Ele então saiu para ver quem era o autor do abuso contra sua filha e perguntando onde estava o homem. Roberto estava numa área na frente de uma casa e Travis disse que não o conhecia e nem sabia que se tratava de irmão de funcionário da fazenda. “Que se lembra apenas de ter chegado e perguntado o porquê de ter feito aquilo com sua filha e que o homem disse que não era ele".
“Fiquei muito nervoso e com raiva e não consegui mais escutar as pessoas perto de mim e dei um soco nele. Quando bati nele, ele caiu e eu caí junto por cima dele”, contou aos policiais. Depois disso, percebeu que a vítima “não estava normal” e se assustou com o resultado da queda e muitas pessoas se juntaram por perto.
Como a menina não parava de chorar, resolveram ir embora e, dias depois, retornou para os Estados Unidos, onde ficou sabendo que Roberto havia morrido.
No processo de pedido de indenização, o autor não foi encontrado pela Justiça em nenhum endereço para ser notificado e sua citação como réu foi feita por citação publicada no Diário Oficial do Tribunal de Justiça. Não há advogado constituído nestes autos.

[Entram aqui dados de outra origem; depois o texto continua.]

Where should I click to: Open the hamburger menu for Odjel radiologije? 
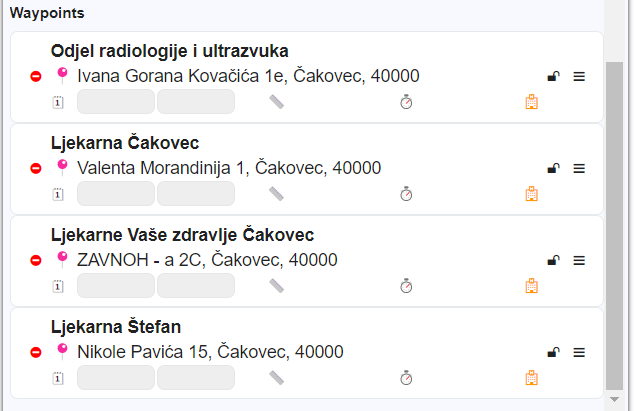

No trâmite do inquérito civil, o Ministério Público se manifestou informando que vai tomar depoimento especial da amiguinha que acompanhava a filha do americano no dia dos fatos para entrar com ação cautelar de produção antecipada de provas, considerando ser este “fundamental para apuração do fato em todas suas circunstâncias”. Por conta disso, o procedimento encontra-se suspenso.
Indenização - O pedido de indenização chega a R$ 3,2 milhões porque R$ 2 milhões seriam relativos a danos morais individuais e danos psicológicos correspondendo a R$ 250 mil por cada irmão lesado; danos materiais de R$ 200 mil; e danos morais coletivos no valor de R$ 1 milhão, “a serem designados às Associações em Nível Nacional e Estadual de Defesa às Pessoas com deficiência”.
Conforme a defesa da família de Roberto, os donos da Fazenda Cachoeira, onde os fatos ocorreram, foram omissos e deram cobertura para a “fuga” do genro e do cunhado, por isso também figuram como réus.
Itamar Souza alega ainda na petição que após a morte do irmão, “que simbolizava a união e a felicidade que todos tinham em comum” houve “danos imensos à família, que não terá mais motivos para comemorar os dias especiais com a ausência de um ente tão querido por todos”.
O Campo Grande News entrou em contato no fim de semana, via e-mail, com a advogada do americano, Bárbara Siqueira, e aguarda retorno.